- TEXT FOR ANALYSIS:
:::::

Second Tuesdays, 12:00 p.m.
Meet at Malaprop’s Bookstore/Café (55 Haywood Street, Asheville 28801)
This monthly discussion is a place to exchange ideas about readings that relate to artworks and the art world, and to learn from and about each other. Pick up some tasty local fare at the Malaprop’s Café to make the most of your midday break! Books are available at Malaprop’s for a 10% discount.
If you would like to receive more information about Discussion Bound, please email Kristi McMillan, Adult Programs Manager, to add your name to our email list.
Summer 2017 Programs
Art as Therapy by Alain de Botton and John Armstrong
This passionate, thought-provoking, often funny, and always-accessible book proposes a new way of looking at art, suggesting that it can be useful, relevant, and therapeutic. Through practical examples, the world-renowned authors argue that certain great works of art have clues as to how to manage the tensions and confusions of modern life. Chapters on love, nature, money, and politics show how art can help with many common difficulties, from forging good relationships to coming to terms with mortality. Moderated by Rick Stuckey.
“Why Have There Been No Great Women Artists?” by Linda Nochlin
First published in 1971, this essay is considered a pioneering piece of writing for both feminist art history and feminist art theory. Nochlin explores the institutional – as opposed to the individual – obstacles that have prevented women in the West from succeeding in the arts, the history of women’s art education, and the nature of art and artistic genius. The essay has also served as an important impetus for the rediscovery of women artists. Discussion of this short essay will include the recent article “An Illustrated Guide to Linda Nochlin’s ‘Why Have There Been No Great Women Artists?'” by Tiernan Morgan & Lauren Purje. Moderated by Tim Lewis.
Planned in conjunction with Hear Our Voice.

:::::

- AVAILABLE DATA:
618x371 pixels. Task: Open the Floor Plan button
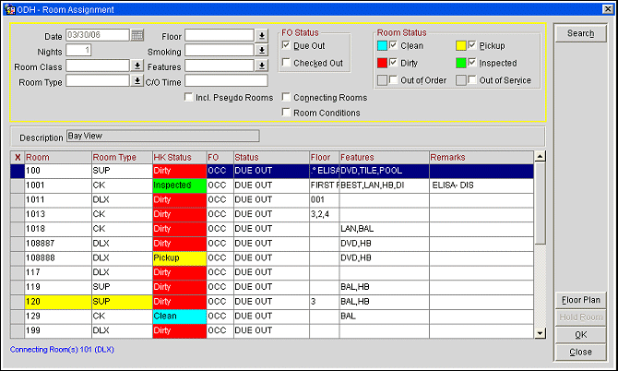tap(580, 300)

:::::

- WORK INSTRUCTIONS:
1. In the book discussion listing, who moderates the discussion of Art as Therapy?
2. From the book discussion listing, extract the passage that begins at the words "Second Tuesdays, 12:00" and stops after the words "our email list.", copying it word for word.

- SOLUTIONS FOR EACH TASK:
1. Rick Stuckey moderates it.

2.
Second Tuesdays, 12:00 p.m.
Meet at Malaprop’s Bookstore/Café (55 Haywood Street, Asheville 28801)
This monthly discussion is a place to exchange ideas about readings that relate to artworks and the art world, and to learn from and about each other. Pick up some tasty local fare at the Malaprop’s Café to make the most of your midday break! Books are available at Malaprop’s for a 10% discount.
If you would like to receive more information about Discussion Bound, please email Kristi McMillan, Adult Programs Manager, to add your name to our email list.